Issue with jobs activation during partition rebalancing

Hi,
During execution of tests against my Zeebe cluster(8.4 version) i found an unexpected behavior. I have a test cluster with 3 nodes and 3 leader partitions per each node and JobWorker which pulls jobs from Zeebe gateway. JobWorker sends requests to a mock app. When partitions health goes down due to disk or network issues only for 1 host(i reproduced the same behavior using docker.pause()) i expect that it affects only 1/3 of traffic to the mock app mentioned before. However, it affects all traffic until rebalancing is finished. I have an assumption that it happens when JobWorker tries to pull jobs from all partitions(until max-jobs-active setting is reached) and hangs on unhealthy partitions due to high request timeout from gateway to broker(15 sec).
This is controlled by zeebe.gateway.cluster.requestTimeout setting.

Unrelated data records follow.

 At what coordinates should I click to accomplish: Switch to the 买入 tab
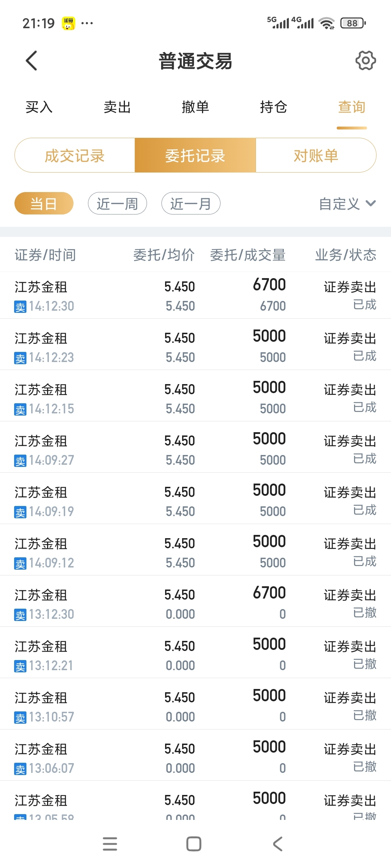tap(39, 107)
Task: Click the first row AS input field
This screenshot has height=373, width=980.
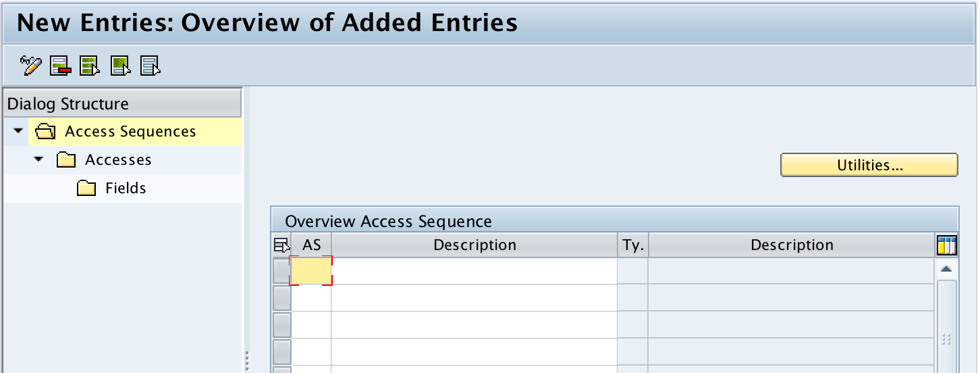Action: (x=311, y=271)
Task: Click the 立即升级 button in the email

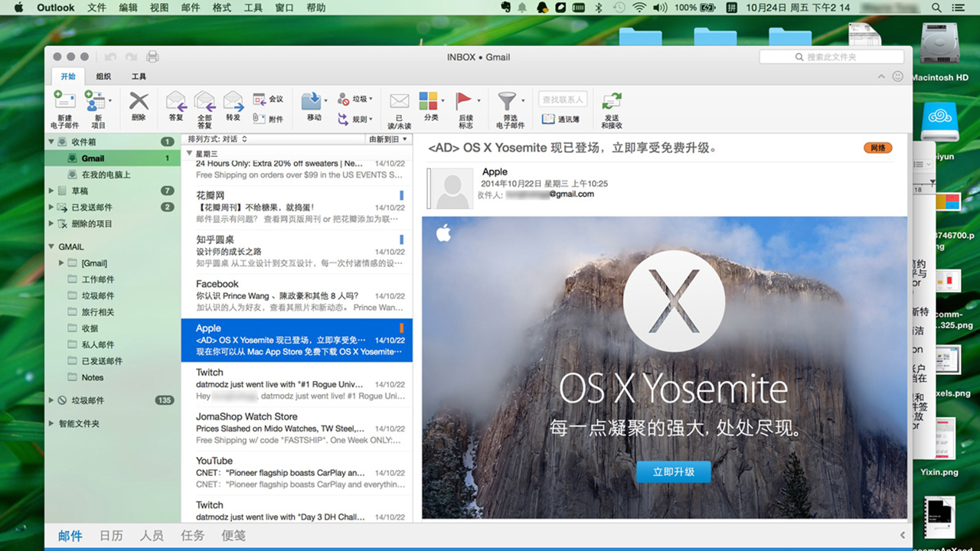Action: coord(673,472)
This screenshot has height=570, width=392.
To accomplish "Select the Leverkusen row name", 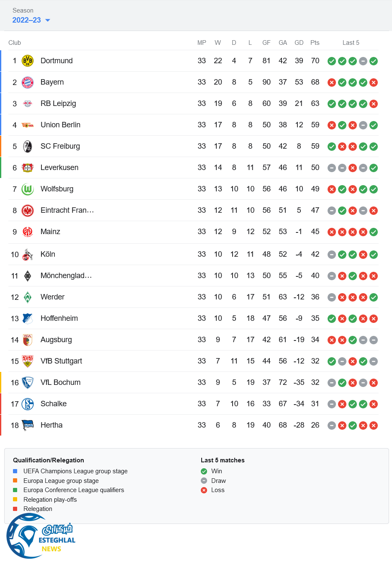I will click(x=59, y=168).
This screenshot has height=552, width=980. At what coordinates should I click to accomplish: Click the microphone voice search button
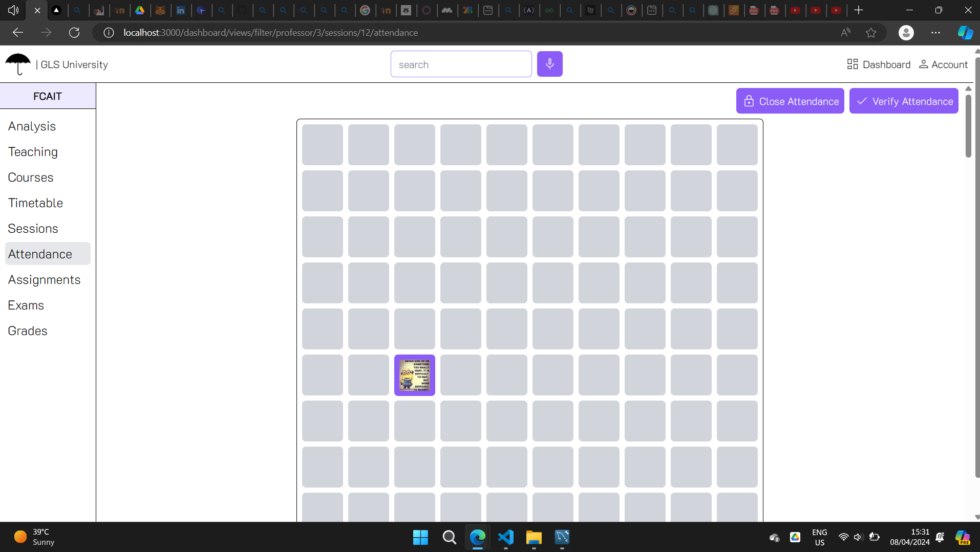point(549,64)
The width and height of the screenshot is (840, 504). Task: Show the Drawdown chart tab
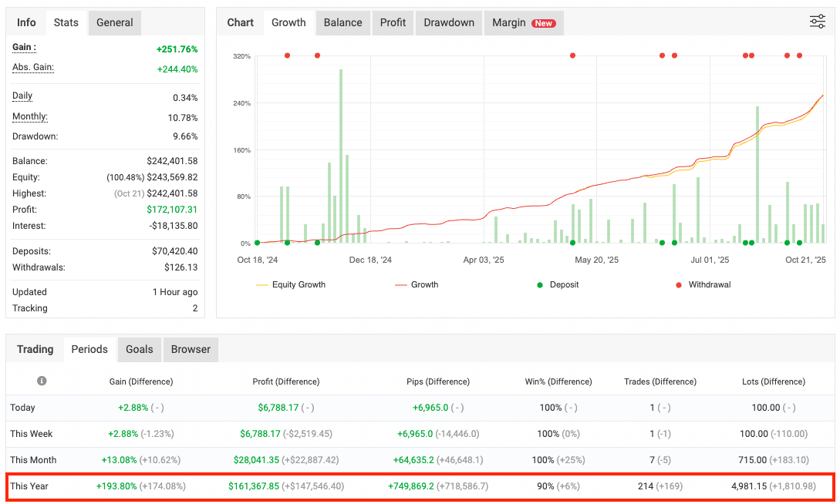pos(449,22)
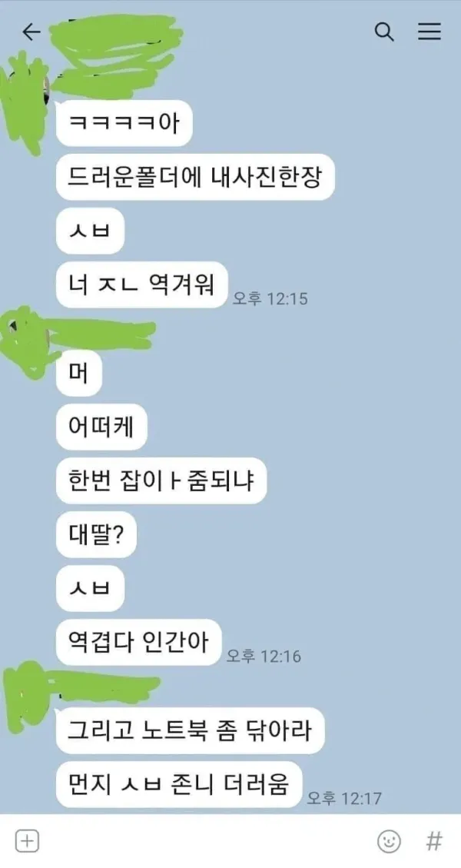461x868 pixels.
Task: Tap the message bubble '어떠케'
Action: (x=101, y=428)
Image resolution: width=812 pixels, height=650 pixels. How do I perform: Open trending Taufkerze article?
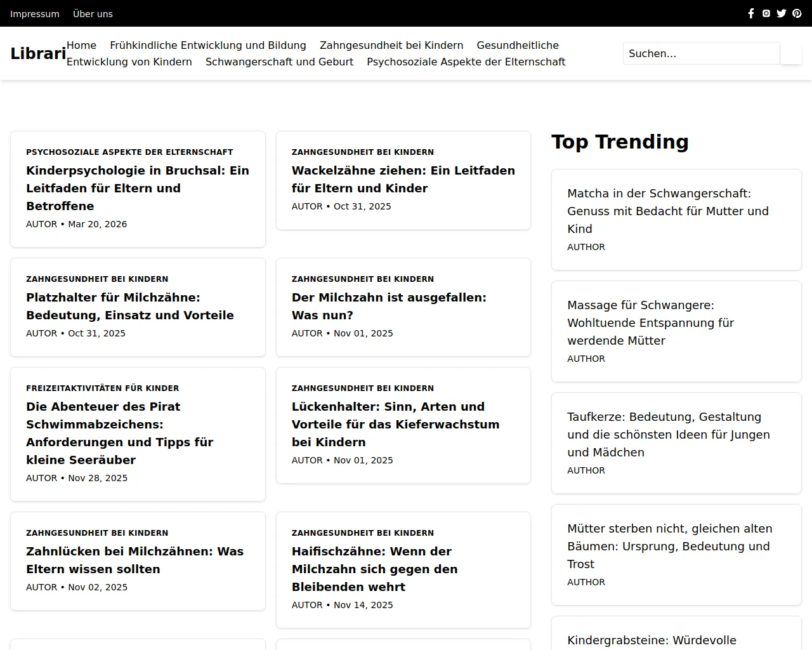(x=668, y=434)
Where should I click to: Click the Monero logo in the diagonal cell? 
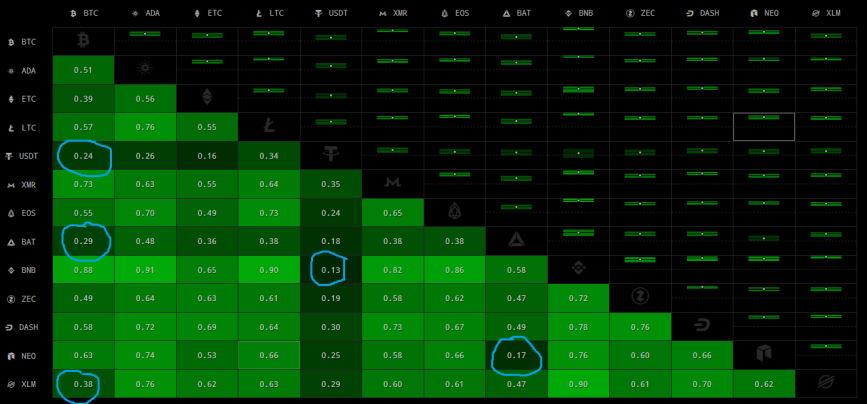[393, 184]
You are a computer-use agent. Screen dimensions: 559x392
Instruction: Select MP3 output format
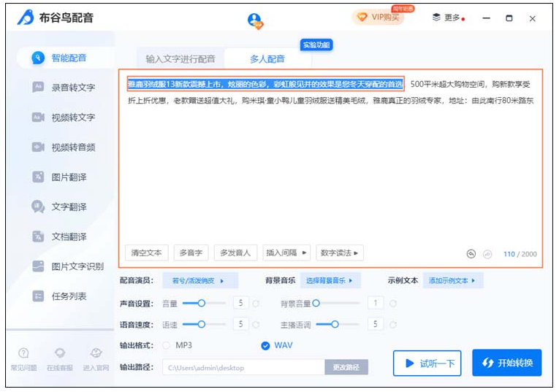point(167,345)
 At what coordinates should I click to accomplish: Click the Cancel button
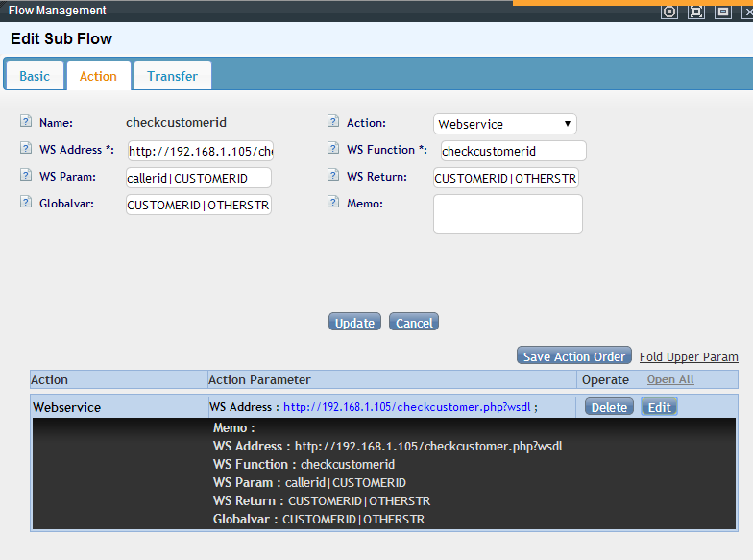click(x=414, y=323)
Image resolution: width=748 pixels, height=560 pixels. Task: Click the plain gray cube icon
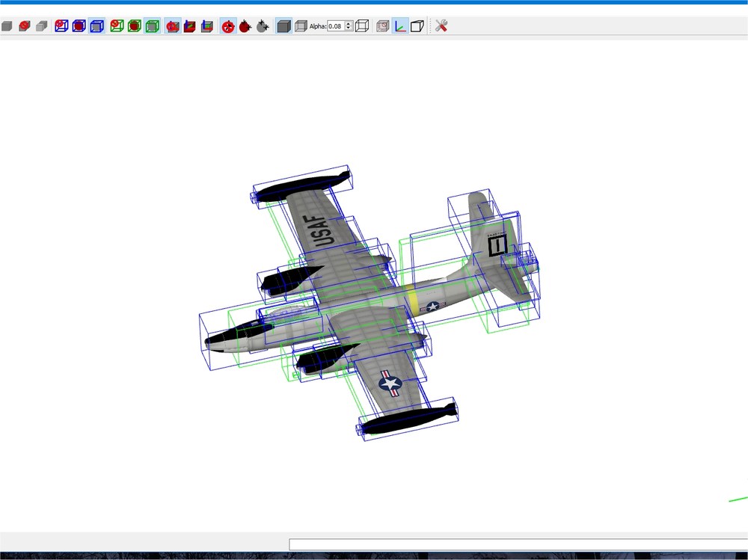coord(7,25)
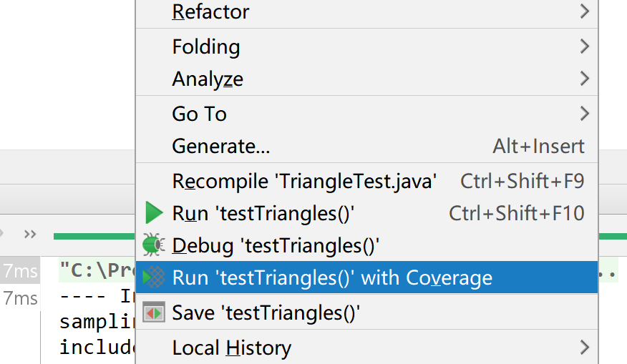Select Recompile 'TriangleTest.java'
Screen dimensions: 627x364
coord(304,181)
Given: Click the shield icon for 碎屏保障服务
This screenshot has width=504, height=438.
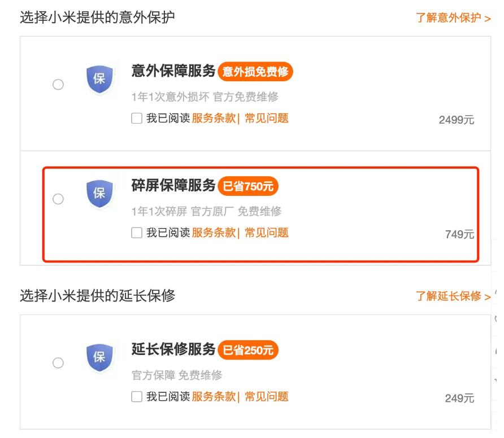Looking at the screenshot, I should tap(99, 194).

I tried to change this setting to 1 sec and the issue with traffic disappeared. However, i’m not sure that this is the right way to solve it cause decreasing this setting can introduce negative effects. Hopefully, it’s a known issue and someone can suggest an optimal configuration for that or any different ways how to deal with that.
Thank you

This topic was automatically closed 90 days after the last reply. New replies are no longer allowed.